1.  Starve the chips of air - really make it hard for them to burn.  Alfoil pouch seems the go.  Only a couple tiny holes.
2.  Let the chips get past an "initial burn phase"....then add meat.


----------



## Bearcarver (Aug 11, 2015)

*In  my opinion,* what really matters is how Thick (Heavy) the smoke is:

A lot of (Many hours) light smoke is Great.

However even a short time of Heavy Smoke can be bad.

That is why the AMNPS and AMNS are so awesome. As long as you only light one end of them, they will not produce too Heavy a smoke.

When you burn your chips or chunks, Once they get going the smoke can get too heavy for awhile, then maybe level off to a nice smoke, then a little light, but still fine, then eventually no smoke unless you put more Chips or Chunks in. Then the whole cycle starts again from no smoke to too much smoke & back again. Those few times of Peaking "Heavy Smoke" are what is causing your problem with the taste.

That's why you liked the results of the foil punch with only a few small holes in it. It was a very light smoke all the time. 

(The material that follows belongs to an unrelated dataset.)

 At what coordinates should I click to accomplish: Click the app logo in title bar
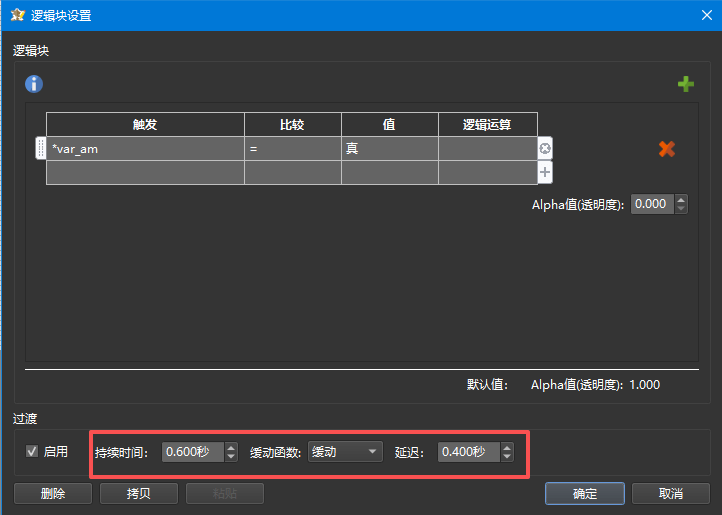pyautogui.click(x=17, y=15)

I have found that it doesn't matter if the smoke is Light Blue or Light White----The important thing here is *"LIGHT"*. Most people who say they get "Blue Smoke" are really getting White Smoke, but it's so thin and hard to see that it appears to be "Thin Blue". However as I said, "It doesn't matter" because as long as it's light smoke it doesn't matter if it's *LIGHT* Blue or *LIGHT* White.

Bear


----------



## GaryHibbert (Aug 11, 2015)

Bearcarver said:


> *In  my opinion,* what really matters is how Thick (Heavy) the smoke is:
> 
> A lot of (Many hours) light smoke is Great.
> 
> ...


Yep 
	

	
	
		
		



		
			






   .  IMO John's got you covered.  A lot of the time, the TBS is SO thin, it is almost impossible to see.

Gary


----------



## gasbag (Aug 12, 2015)

Thanks bigtime for the replies - much appreciated.
If I was to use a "smaller" pile of wood chips -vs- a "bigger" pile of wood chips...but in either case, the pile was THOROUGHLY wrapped in alfoil with a tiny hole punched in the top of the alfoil...would both bundles of chips produce more or less the same DENSITY of smoke. Obviously the bigger pile would smoulder for a longer time, but would the smoke rate/density be about the same?
Busting my arse to get the smoke density-rate as thin & consistent as possible.
Any experience with this?


----------



## Bearcarver (Aug 12, 2015)

gasbag said:


> Thanks bigtime for the replies - much appreciated.
> If I was to use a "smaller" pile of wood chips -vs- a "bigger" pile of wood chips...but in either case, the pile was THOROUGHLY wrapped in alfoil with a tiny hole punched in the top of the alfoil...would both bundles of chips produce more or less the same DENSITY of smoke. Obviously the bigger pile would smoulder for a longer time, but would the smoke rate/density be about the same?
> Busting my arse to get the smoke density-rate as thin & consistent as possible.
> Any experience with this?


In My Opinion, one package or 2 packages doesn't matter. The important thing is the total amount of smoke. If I look through my glass door, I don't want the thickness of the smoke so dense that I can't see the food inside. As long as I can see the back wall through the smoke I'm good.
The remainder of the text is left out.